Lyft Bay Wheels is the Bay Area's new bike share system, with thousands of public bikes for use across San Francisco, East Bay and San Jose.
System Data: https://www.lyft.com/bikes/bay-wheels/system-data
Lyft Bay Wheels's trip history data: https://s3.amazonaws.com/baywheels-data/index.html
In a nutshell these scripts do the following:
Downloads all or a specified baywheels-tripdata file(s) from an AWS S3 bucket, inflate(s), rename(s) the CSV file(s) then deflates(s) a copy and upload(s) the .csv file(s) to a csv folder and upload(s) .gzip(s) file(s) to a gz folder to the provided Google Cloud Storage bucket you need to supply in the upload.sh script.
In order to download files from the AWS S3 bucket you need to install and configure the AWS CLI. Please refer to the following documentation https://docs.aws.amazon.com/cli/latest/userguide/cli-chap-welcome.html
Master file is ingest.sh which executes the following bash scripts in order:
- download.sh -> download(s) file(s) from the following AWS S3 bucket s3://baywheels-data to the /data directory. If no specific file (paramter) is passed, it will download all files from the S3 bucket.
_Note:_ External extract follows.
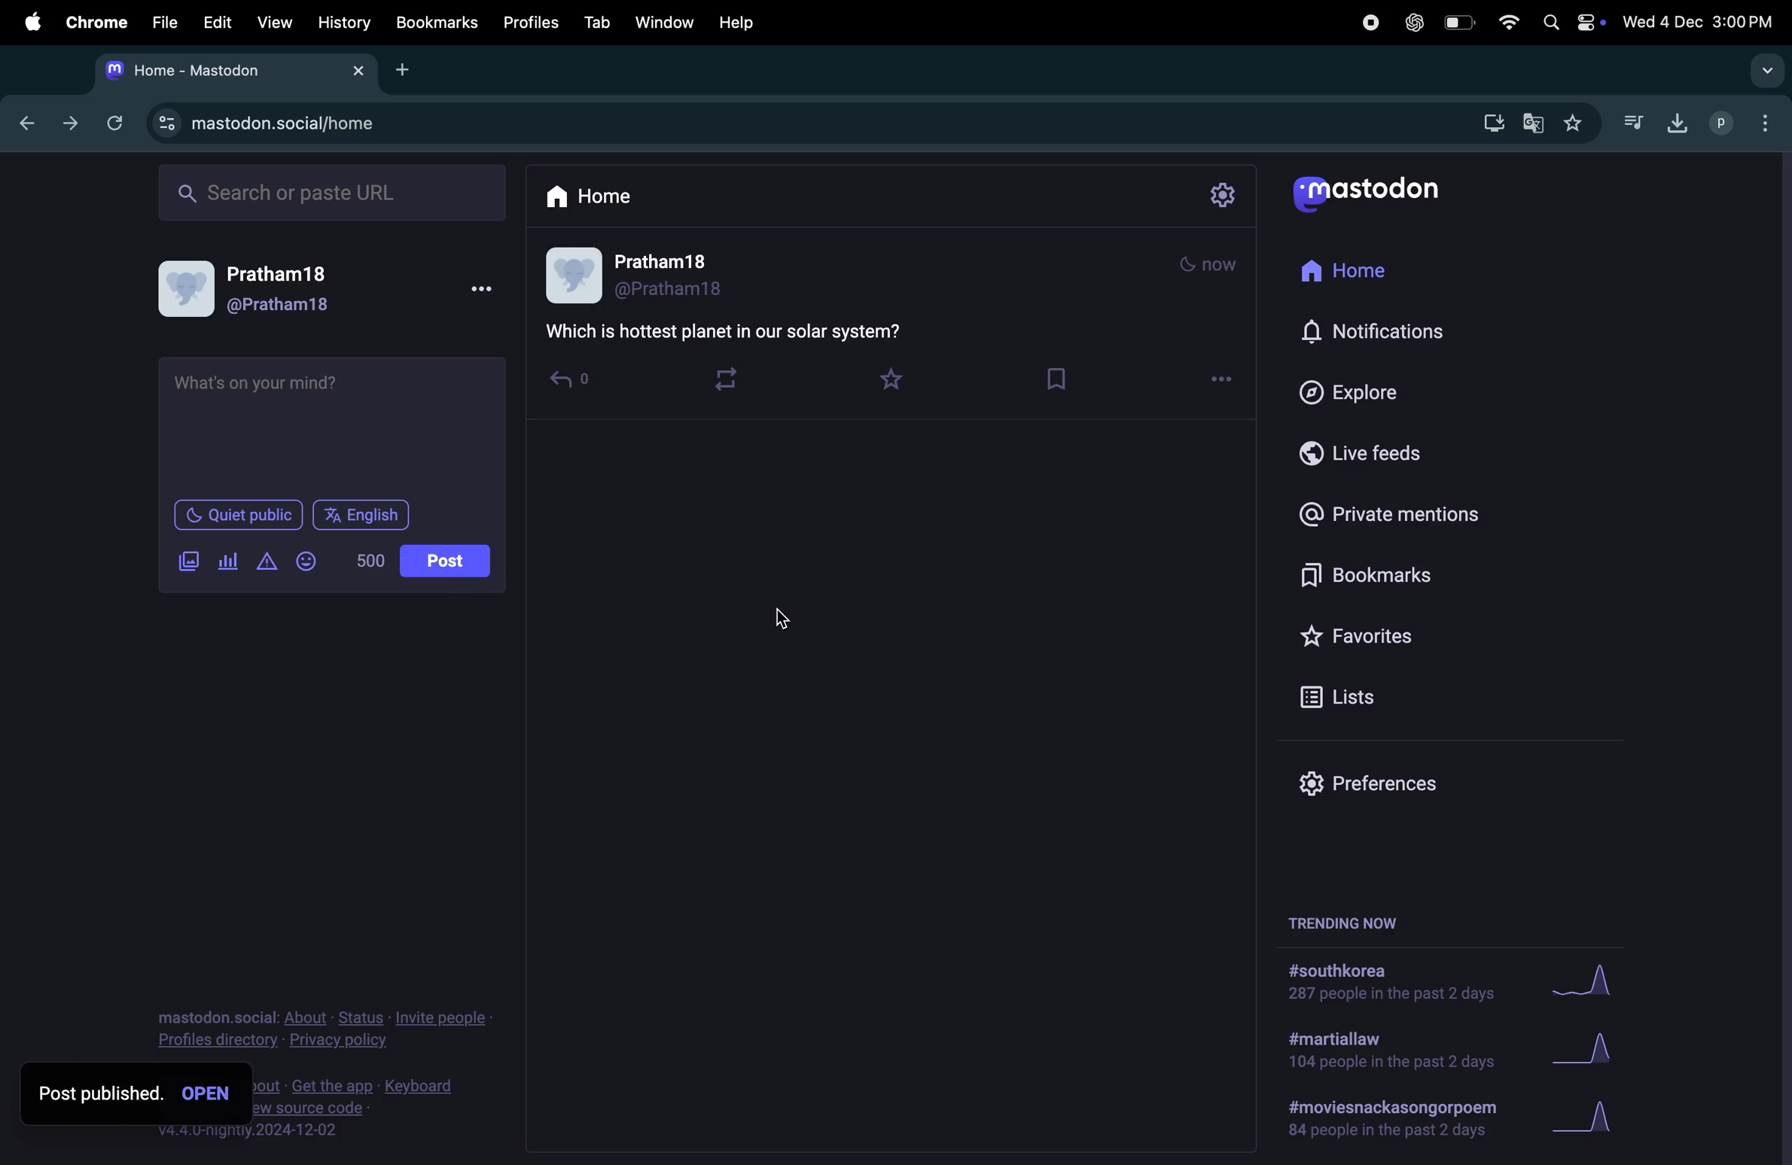 This screenshot has width=1792, height=1165. Describe the element at coordinates (312, 391) in the screenshot. I see `question` at that location.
- unzip.sh -> inflate(s) zip file(s) downloaded from the AWS S3 bucket.
- rename.sh -> rename(s) CSV file(s), placing date information 'YYYYMM' at the end, i.e.: from 201801-fordgobike-tripdata.csv to fordgobike-tripdata-201801.csv
- gzip.sh -> deflate(s) file(s) to gzip format.
- upload.sh -> upload(s) file(s) to Google Cloud Storage using gsutil, according to supplied BUCKET parameter (edit a your convinience).
optional file: cleanup.sh -> delete(s) file(s) in the /data directory once all completed successfully.
Clone or download repository
git clone [https://github.com/sfrechette/fordgobike-tripdata.git]
cd fordgobike-tripdata
To download all files from AWS S3 bucket s3://baywheels-data and execute all other activities (scripts):
./ingest
To download a specific file from AWS S3 bucket s3://baywheels-data and execute all other activities (scripts):
./ingest 201909-baywheels-tripdata.csv.zip